The need to anticipate the dynamics of conflict increased as the U.S. Congress passed the Gulf of Tonkin Resolution in August of 1964, effectively declaring war on North Vietnam. So another war game was played.1 The objective was to play out the situation in Southeast Asia six months in the future. After ruling out an American nuclear attack, the teams role-played their way to a quagmire, in which the North Vietnamese countered every U.S. move in spite of lives lost and ruined infrastructure. The games forecast political crisis in the U.S., with no plausible path to American military victory.
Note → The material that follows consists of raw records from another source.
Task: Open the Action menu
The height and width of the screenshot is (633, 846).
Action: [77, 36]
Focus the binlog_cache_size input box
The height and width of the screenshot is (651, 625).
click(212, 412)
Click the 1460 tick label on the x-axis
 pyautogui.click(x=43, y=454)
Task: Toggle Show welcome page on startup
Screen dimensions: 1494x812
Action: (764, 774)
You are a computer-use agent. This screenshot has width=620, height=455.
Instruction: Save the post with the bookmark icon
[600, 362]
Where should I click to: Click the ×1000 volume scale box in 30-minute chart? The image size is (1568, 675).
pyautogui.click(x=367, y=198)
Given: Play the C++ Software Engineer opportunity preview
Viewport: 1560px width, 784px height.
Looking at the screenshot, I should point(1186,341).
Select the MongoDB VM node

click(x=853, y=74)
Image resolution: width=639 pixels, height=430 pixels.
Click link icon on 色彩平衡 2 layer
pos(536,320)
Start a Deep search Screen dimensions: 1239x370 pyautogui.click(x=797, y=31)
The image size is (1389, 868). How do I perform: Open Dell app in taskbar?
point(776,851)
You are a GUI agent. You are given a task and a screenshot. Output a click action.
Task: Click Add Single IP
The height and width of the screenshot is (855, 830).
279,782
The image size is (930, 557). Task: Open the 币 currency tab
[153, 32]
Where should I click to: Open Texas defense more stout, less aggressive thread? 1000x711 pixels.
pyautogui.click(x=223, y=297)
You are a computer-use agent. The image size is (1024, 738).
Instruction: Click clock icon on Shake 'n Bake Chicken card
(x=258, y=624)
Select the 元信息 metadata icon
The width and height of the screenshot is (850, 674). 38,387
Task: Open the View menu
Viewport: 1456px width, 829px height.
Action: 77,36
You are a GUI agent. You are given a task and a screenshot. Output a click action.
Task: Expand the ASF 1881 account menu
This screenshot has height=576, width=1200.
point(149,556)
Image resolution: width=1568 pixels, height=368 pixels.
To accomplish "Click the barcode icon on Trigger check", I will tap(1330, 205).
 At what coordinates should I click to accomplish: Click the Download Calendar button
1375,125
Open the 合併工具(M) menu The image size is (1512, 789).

For the second time in a year, war games proved prescient, and also futile, as the government insisted on letting tragedy play out for real.

Buckminster Fuller foresaw the consequences of American intervention in Vietnam without the help of a military simulation. A professional visionary, Fuller was a self-made engineer-architect-inventor whose interests spanned from mathematics to philosophy. Born in Massachusetts in 1895, Fuller devoted his life to making “the world work for 100 percent of humanity, in the shortest possible time, through spontaneous cooperation, without ecological offense or the disadvantage of anyone.”

gaming peace: Buckminister Fuller, at the head of the table, leads a seminar on his World Game in New York City in 1969. His Dymaxion map on the wall behind him envisions all the continents on Earth as a single island in a sea, underscoring the world population’s interdependence.Courtesy of the Estate of R. Buckminster Fuller

As the Vietnam conflict spiraled out of control, Fuller had a solution. His idea was simple: Instead of playing secret war games deep inside the Pentagon, the United States should host a world peace game out in the open. The concept was an elaboration on his proposal to build a geoscope inside the U.S. Pavilion of the 1964 World’s Fair. An animated Dymaxion world map would show all the resources on the planet, as well as all human and natural activity, from troop deployment to ocean currents.